Problem description: In the records below, replace every occurrence of "screenshot" with "capture", and reproduce all the lines with nothing else changed.
#### Data provided
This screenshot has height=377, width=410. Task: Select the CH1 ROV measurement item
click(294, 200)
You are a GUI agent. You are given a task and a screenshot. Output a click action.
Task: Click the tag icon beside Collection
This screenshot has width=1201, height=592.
########
Final result:
This capture has height=377, width=410. Task: Select the CH1 ROV measurement item
click(294, 200)
You are a GUI agent. You are given a task and a capture. Output a click action.
Task: Click the tag icon beside Collection
This capture has width=1201, height=592.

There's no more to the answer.